Some questions about music and memory

Music is attached to memories. They go hand in hand. In those moments where this potential for connection activates, it’s like music becomes a spongy substance that pervades the air. Key details of the moment -or rather our subjective experience of it- begin to float irresistibly towards its pores, permeating them and leaving the music soaked with its memory.

Outstanding music becomes intertwined with run-of-the-mill moments. Or conversely, we relive significant moments when we encounter an otherwise ordinary song.

Either way, some of these songs can take us back to some of our most cherished moments in ways that are the closest we will get to relive them in a fully-embodied manner, dispelling once more that growing impression that they might have only been dream as they recede further into the past.

Is music some sort of chaotic mnemonic device, powerful but difficult to control?

Can music be used in a premeditated way to infuse meaning to a moment for future remembrance?

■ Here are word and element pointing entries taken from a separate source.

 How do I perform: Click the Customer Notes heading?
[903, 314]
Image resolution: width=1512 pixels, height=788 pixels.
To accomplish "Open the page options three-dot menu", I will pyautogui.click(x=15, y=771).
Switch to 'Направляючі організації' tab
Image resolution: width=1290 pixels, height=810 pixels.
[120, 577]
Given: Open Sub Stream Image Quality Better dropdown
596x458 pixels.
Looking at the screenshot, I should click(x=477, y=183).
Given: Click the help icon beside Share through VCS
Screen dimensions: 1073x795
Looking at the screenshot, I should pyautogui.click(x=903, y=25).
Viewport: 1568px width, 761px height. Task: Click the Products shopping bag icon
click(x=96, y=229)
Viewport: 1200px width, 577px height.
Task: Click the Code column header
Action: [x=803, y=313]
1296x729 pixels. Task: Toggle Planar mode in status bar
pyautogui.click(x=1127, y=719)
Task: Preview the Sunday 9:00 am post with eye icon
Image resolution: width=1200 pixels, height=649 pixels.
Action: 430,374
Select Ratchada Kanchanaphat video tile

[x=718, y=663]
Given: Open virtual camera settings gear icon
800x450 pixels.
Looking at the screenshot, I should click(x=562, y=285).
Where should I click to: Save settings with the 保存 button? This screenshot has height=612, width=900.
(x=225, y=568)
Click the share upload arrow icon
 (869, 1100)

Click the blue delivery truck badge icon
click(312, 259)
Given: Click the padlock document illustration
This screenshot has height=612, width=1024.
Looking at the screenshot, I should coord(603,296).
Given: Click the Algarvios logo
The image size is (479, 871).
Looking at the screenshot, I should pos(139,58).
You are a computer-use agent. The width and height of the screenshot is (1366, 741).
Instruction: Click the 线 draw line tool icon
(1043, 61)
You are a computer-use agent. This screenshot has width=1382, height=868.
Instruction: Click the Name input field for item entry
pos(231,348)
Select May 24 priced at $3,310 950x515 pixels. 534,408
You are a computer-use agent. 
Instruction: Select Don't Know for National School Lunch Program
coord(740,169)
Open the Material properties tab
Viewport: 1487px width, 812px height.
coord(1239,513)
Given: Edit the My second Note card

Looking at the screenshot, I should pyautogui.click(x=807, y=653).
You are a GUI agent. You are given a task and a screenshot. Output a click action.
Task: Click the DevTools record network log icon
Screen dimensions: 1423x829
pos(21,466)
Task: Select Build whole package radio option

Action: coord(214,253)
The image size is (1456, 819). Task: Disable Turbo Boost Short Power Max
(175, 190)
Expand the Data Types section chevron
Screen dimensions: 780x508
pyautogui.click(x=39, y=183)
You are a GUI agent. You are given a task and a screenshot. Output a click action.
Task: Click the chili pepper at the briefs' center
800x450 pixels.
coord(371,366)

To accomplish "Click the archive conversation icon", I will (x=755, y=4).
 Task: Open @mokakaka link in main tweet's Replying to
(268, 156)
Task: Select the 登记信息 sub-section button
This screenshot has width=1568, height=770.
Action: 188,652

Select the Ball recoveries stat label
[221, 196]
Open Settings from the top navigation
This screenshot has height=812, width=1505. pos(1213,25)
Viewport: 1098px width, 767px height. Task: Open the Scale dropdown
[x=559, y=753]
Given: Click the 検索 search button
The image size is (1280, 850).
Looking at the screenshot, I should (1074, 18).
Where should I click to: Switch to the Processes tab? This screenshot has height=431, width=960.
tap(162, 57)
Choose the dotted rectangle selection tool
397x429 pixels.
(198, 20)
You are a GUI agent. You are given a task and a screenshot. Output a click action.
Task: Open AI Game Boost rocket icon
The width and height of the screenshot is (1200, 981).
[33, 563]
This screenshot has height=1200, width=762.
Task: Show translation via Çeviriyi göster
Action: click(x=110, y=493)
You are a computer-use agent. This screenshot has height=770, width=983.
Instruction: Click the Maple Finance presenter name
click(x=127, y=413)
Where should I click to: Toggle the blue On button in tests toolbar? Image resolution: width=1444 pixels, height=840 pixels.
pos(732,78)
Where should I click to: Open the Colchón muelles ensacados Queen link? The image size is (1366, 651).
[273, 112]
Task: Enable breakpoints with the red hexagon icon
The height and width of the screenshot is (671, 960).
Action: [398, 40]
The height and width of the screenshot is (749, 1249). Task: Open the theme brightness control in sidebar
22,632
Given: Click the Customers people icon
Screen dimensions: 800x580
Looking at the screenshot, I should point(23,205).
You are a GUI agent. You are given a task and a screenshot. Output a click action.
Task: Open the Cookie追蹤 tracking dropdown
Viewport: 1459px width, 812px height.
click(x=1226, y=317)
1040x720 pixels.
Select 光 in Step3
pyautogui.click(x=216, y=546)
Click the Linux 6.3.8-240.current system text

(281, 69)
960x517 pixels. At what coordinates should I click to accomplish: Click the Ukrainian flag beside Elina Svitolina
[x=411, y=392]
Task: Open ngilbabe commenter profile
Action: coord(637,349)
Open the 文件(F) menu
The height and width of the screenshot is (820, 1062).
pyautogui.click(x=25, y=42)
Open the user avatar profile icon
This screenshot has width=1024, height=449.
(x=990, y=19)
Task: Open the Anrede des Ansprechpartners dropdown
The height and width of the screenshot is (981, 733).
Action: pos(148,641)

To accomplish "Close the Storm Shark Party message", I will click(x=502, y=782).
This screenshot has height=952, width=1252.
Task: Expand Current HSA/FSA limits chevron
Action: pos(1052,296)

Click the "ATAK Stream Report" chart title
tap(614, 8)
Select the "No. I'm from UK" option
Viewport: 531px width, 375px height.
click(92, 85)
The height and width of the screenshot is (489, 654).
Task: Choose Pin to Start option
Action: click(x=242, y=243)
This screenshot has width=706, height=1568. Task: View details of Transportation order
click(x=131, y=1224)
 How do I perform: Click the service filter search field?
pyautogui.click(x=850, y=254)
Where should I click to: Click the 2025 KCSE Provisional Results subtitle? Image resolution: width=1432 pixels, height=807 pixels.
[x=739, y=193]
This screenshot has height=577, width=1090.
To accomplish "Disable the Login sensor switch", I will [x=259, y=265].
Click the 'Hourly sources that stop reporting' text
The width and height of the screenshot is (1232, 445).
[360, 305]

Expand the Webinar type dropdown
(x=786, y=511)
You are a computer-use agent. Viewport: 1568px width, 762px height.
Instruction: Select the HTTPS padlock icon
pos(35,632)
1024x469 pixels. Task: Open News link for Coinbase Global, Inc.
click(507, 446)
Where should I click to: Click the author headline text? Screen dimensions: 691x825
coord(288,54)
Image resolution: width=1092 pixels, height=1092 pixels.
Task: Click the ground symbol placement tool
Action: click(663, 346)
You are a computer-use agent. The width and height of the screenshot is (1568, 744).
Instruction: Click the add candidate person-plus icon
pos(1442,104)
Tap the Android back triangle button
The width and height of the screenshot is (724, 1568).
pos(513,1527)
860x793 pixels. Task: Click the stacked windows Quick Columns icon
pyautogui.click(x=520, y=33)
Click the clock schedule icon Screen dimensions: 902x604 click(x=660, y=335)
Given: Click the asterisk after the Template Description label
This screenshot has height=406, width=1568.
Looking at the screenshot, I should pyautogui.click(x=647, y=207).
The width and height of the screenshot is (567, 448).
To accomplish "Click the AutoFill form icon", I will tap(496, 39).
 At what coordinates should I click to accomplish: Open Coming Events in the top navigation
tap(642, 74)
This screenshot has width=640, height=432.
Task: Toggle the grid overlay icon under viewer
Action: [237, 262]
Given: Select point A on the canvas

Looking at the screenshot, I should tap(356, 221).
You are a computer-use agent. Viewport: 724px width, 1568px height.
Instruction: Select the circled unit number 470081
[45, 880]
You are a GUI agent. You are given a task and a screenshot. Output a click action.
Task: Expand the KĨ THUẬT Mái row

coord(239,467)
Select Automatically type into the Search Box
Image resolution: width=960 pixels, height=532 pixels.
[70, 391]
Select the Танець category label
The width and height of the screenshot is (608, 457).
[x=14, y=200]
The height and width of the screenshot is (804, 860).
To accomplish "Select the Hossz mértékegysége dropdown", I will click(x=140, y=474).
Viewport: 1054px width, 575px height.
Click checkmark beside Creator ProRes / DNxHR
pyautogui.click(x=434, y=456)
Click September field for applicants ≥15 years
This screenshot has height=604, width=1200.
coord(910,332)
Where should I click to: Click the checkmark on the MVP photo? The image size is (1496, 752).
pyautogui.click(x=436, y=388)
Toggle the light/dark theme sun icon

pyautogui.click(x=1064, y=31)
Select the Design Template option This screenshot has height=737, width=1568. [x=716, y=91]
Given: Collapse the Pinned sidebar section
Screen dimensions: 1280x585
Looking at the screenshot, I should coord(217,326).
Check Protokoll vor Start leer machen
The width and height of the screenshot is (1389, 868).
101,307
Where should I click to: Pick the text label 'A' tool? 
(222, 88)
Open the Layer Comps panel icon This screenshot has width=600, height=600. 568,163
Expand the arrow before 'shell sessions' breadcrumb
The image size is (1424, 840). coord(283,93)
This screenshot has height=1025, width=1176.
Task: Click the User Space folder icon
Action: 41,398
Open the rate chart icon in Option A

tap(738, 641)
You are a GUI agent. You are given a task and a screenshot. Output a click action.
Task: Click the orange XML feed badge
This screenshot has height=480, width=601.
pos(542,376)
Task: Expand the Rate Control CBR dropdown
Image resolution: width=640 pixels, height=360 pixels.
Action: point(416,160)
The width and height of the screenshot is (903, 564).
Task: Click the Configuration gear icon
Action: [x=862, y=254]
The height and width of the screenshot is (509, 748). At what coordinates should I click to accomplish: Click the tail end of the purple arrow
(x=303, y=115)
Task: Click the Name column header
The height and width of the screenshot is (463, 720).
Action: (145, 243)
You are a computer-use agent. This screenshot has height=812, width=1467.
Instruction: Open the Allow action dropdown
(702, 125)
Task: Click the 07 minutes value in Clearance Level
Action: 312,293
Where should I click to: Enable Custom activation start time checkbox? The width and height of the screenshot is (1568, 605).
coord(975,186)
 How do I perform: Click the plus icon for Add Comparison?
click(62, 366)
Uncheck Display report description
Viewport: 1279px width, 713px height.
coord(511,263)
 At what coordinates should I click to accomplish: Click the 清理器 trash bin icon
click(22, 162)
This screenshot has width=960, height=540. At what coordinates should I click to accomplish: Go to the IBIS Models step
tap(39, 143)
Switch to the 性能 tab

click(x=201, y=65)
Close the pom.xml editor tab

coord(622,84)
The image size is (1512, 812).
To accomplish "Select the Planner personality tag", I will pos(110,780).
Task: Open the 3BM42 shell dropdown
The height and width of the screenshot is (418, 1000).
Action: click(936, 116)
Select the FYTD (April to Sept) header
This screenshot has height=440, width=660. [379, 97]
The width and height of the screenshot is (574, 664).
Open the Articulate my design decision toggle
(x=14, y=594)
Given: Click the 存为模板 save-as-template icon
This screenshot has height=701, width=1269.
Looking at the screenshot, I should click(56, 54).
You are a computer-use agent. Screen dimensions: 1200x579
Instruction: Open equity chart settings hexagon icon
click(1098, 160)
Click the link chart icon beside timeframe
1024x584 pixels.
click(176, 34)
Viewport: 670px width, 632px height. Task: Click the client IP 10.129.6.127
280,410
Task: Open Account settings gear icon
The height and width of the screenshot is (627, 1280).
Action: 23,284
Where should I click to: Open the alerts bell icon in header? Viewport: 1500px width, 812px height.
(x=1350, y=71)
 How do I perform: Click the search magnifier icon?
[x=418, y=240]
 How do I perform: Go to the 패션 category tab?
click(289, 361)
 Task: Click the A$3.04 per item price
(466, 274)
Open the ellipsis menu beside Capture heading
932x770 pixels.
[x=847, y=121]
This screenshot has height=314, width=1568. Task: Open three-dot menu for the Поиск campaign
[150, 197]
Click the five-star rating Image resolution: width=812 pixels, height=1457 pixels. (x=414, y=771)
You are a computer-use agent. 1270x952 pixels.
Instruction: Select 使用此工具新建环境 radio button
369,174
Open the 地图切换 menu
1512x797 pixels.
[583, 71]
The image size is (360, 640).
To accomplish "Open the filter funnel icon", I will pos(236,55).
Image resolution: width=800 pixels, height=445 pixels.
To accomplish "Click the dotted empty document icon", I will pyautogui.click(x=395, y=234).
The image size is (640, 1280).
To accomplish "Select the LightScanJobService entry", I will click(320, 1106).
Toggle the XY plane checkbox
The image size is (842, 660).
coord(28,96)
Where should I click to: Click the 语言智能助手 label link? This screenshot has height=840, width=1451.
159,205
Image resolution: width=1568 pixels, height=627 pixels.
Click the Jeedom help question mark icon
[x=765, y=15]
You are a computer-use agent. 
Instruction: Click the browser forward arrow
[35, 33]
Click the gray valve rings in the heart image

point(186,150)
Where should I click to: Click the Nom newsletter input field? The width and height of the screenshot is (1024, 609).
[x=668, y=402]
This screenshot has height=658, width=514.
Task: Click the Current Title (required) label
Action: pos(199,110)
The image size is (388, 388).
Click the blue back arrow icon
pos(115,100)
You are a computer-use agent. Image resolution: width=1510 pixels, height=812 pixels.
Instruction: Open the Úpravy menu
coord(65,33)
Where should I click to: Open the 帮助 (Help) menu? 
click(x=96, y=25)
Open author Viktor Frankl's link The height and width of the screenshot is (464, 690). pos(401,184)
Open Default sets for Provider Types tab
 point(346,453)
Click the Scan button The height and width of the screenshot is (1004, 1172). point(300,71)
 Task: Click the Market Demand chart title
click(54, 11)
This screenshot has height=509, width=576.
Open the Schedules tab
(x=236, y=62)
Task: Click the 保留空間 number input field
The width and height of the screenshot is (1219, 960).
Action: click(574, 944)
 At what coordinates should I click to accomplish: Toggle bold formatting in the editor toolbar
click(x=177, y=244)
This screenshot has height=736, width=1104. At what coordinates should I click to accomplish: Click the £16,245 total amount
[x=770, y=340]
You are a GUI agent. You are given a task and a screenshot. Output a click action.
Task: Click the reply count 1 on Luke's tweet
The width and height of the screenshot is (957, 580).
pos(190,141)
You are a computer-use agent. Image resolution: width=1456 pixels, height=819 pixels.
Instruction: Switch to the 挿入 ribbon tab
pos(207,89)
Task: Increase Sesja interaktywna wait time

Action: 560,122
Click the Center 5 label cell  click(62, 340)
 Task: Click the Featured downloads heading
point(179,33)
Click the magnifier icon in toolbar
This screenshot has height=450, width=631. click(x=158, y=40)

Or does it only work when the music is compatible with the moment? But what makes a specific musical piece compatible to a moment? And can a moment that should’ve been completely forgettable form a more evocative memory in our minds than other meaningful moments just because some song happened to attach itself to it?

Does the moment the music is attached to change our perception of the music itself? Or can it happen the other way around? Or is it a mutual influence?

And -this could be the most important one- can we ruin a song we love by listening to it continuously during a bad period that we will prefer not to remember in the future? Even worse, were it previously attached to an invaluable memory, would this new association with a bad moment supersede it?